Hi,
I am currently evaluating (and have no further experience so far) the ELK stack.
I am wondering if it would be possible to import data from multiple dynamic created MariaDB databases into Elasticsearch.
Short backgrond, we have a multi-tenant application where for each of our customer the data is kept in a separate database. So whenever a new customer comes, a new database is created. The available customers are managed in a central database.
What I want to do now is, fetch the available Customer (can go into the thousands) on the input and then enrich with data from the customers respective database. The databases of the customers do all look the same.
So what I did try to achieve this was:
input {
jdbc {
jdbc_connection_string => "jdbc:mariadb://127.0.0.1:3306/eg_test?sessionVariables=sql_mode=ANSI_QUOTES"
jdbc_user => "user"
jdbc_password => "secret"
jdbc_driver_library => "/dataservice/mariadb-java-client-2.7.4.jar"
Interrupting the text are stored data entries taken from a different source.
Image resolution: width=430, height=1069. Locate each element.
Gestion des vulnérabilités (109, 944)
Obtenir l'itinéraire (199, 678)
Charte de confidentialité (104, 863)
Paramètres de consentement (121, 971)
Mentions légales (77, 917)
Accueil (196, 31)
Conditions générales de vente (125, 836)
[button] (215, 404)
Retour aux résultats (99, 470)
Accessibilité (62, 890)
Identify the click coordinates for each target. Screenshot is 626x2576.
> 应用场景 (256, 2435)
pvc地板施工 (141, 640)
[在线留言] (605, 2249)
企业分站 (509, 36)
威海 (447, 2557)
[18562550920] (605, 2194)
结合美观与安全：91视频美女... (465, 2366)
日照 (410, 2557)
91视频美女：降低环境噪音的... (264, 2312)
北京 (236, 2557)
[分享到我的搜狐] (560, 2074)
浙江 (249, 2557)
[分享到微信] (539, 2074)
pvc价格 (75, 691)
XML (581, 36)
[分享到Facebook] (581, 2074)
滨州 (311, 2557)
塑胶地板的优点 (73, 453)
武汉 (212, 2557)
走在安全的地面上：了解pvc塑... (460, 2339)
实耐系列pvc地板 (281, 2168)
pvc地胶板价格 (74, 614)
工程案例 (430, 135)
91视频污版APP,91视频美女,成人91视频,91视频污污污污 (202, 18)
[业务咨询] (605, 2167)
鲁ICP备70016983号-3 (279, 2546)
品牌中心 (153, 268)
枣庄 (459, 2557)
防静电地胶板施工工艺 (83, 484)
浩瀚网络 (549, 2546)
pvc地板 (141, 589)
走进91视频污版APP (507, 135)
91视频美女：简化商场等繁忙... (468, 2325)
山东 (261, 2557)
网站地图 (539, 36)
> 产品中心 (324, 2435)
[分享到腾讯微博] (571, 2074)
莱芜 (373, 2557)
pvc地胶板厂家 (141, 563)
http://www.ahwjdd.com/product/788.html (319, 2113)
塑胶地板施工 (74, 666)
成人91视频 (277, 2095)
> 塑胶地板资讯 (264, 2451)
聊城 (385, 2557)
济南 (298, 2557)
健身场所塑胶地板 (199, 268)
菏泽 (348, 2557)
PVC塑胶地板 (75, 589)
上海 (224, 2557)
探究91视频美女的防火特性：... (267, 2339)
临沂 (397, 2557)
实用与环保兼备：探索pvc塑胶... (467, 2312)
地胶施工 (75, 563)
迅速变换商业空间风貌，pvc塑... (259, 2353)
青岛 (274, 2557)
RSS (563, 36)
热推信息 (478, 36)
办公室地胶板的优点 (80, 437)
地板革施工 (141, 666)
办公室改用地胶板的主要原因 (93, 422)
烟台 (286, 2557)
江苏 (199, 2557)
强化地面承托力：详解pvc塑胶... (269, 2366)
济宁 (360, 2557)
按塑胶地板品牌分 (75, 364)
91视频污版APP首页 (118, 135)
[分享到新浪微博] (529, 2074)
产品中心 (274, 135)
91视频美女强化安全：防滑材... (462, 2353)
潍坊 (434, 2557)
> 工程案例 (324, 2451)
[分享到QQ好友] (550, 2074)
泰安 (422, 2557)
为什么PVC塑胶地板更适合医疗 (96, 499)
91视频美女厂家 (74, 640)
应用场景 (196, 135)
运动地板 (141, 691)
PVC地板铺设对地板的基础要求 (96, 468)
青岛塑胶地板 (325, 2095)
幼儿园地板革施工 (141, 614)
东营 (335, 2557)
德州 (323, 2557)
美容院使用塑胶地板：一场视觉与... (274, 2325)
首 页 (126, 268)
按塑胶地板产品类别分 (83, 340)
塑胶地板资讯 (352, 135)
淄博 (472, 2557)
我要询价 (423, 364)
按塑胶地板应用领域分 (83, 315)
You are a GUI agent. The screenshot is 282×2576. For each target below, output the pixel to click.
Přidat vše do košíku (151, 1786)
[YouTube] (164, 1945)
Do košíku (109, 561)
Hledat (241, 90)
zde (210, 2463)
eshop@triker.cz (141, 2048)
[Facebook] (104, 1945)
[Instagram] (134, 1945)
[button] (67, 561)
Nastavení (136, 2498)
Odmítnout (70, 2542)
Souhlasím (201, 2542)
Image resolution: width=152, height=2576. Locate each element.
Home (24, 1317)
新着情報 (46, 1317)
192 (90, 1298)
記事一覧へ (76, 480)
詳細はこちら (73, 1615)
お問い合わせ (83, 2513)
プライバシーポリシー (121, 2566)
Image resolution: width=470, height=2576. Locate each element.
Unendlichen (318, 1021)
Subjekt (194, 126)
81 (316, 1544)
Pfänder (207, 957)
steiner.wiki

jdbc_driver_class => "org.mariadb.jdbc.Driver"
jdbc_page_size => 200000
jdbc_paging_enabled => true
statement => "SELECT
customer
FROM eg_test.customers"
}
}
filter {
jdbc_streaming {
jdbc_connection_string => "jdbc:mariadb://127.0.0.1:3306/db_%{[customer]}?sessionVariables=sql_mode=ANSI_QUOTES"
jdbc_user => "user"
jdbc_password => "secret"
jdbc_driver_library => "/dataservice/mariadb-java-client-2.7.4.jar"
jdbc_driver_class => "org.mariadb.jdbc.Driver"
statement => "SELECT
data,
COUNT(something) AS cnt
FROM customer_table
WHERE ctime >= UNIX_TIMESTAMP('${START_DATE}')
AND ctime < UNIX_TIMESTAMP('${END_DATE}')
GROUP BY data"
parameters => { "customer" => "[customer]"}
target => "data"
}
}
output {
# Add to the elastic search index
elasticsearch {
"hosts" => "127.0.0.1:9200"
"index" => "customer_data_test"
}
}
Tough this fails as the jdbc_streaming plugin is unable to resolve the field reference "%{[customer]}" in the jdbc_connection_string .
The error I get back is:
DatabaseConnectionError: Java::JavaSql::SQLSyntaxErrorException: Could not connect to address=(host=127.0.0.1)(port=3306)(type=master) : (conn=165) Unknown database 'db_%{[customer]}'>
So is there a possibility to do this?
The other way I could think of is, create the logstash config dynamically with another script and add each database as input. But would this scale with a few thousand customers?
Thanks for any input,
Enrico